# Page excerpt
◇ ◇ ◇ ◇ ◇

People unsubscribing from your list is a common phenomenon in email marketing, and unless you hide away from your subscribers and never send them anything, you’re going to experience it with almost each email broadcast.

Although unsubscriptions are improbable to vanish completely (you’ll see why), you can reduce them if you know the top reasons that cause them. You’re going to read about three of these reasons.

1. Unconsented subscriptions

One of the most ridiculous ways to grow an email list is just scraping emails from different sources (lists for sale, LinkedIn connections, contact forms, etc.) and adding them to your list. Although this method might work for cold emailing, it’s definitely a failed attempt at building a loyal and profitable email list.

The obvious thing people do when they receive an unsolicited newsletter is unsubscribing — if not reporting the email as spam which would affect your deliverability over time (not to mention its negative effect on your customer satisfaction).

What to do instead of unconsented subscriptions?

First of all, you shouldn’t mourn over the loss of these contacts. Quite the contrary, be happy for not having to pay a ridiculous amount of money to send emails to people who don’t care about you.

◇ ◇ ◇ ◇ ◇

# Provided entries
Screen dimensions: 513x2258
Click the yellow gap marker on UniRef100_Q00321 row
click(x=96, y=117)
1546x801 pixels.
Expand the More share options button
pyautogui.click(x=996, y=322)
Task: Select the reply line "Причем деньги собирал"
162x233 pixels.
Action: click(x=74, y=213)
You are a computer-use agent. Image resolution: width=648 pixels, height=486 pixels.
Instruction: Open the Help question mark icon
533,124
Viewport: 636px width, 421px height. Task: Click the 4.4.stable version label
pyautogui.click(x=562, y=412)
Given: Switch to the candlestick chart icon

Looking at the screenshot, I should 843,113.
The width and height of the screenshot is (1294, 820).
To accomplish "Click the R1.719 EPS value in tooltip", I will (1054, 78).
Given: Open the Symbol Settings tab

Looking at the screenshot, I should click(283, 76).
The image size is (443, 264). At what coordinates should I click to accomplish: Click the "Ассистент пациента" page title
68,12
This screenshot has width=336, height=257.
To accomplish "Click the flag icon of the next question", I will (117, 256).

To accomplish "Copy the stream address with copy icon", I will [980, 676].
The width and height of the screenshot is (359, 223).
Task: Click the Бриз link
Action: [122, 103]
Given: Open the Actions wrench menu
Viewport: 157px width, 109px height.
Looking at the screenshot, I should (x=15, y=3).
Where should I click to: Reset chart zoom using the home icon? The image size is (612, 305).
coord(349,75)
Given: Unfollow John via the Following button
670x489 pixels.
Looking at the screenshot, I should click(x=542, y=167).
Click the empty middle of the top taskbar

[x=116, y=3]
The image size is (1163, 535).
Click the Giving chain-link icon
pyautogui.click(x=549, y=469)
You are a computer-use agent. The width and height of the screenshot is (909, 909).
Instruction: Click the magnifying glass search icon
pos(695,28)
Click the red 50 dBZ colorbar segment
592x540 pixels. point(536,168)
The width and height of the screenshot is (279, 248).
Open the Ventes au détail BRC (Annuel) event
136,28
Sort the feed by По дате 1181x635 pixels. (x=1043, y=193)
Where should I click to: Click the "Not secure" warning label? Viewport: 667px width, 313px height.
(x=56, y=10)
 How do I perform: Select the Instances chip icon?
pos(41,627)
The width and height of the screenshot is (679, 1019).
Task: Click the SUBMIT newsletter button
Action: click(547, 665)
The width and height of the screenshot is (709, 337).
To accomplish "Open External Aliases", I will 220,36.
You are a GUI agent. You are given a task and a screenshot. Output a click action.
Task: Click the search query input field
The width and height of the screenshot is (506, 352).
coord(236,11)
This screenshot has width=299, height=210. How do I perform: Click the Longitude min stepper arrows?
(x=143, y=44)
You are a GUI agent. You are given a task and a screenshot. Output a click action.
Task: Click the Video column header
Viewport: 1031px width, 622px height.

◇ ◇ ◇ ◇ ◇

# What to do
1: Answer these questions about the passage on email unsubscriptions:
(a) How many top reasons for unsubscriptions does the passage say you will read about?
(b) What sources does the passage list in parentheses for scraping emails?
(c) Besides unsubscribing, what might people do with an unsolicited newsletter?
2: Copy word for word the lines of the records from the line containing "This screenshot has width=299, height=210." through the end of the records, both ends included.

# Expected results
1:
(a) Three.
(b) Lists for sale, LinkedIn connections and contact forms.
(c) Report the email as spam.

2:
This screenshot has width=299, height=210. How do I perform: Click the Longitude min stepper arrows?
(x=143, y=44)
You are a GUI agent. You are given a task and a screenshot. Output a click action.
Task: Click the Video column header
Viewport: 1031px width, 622px height.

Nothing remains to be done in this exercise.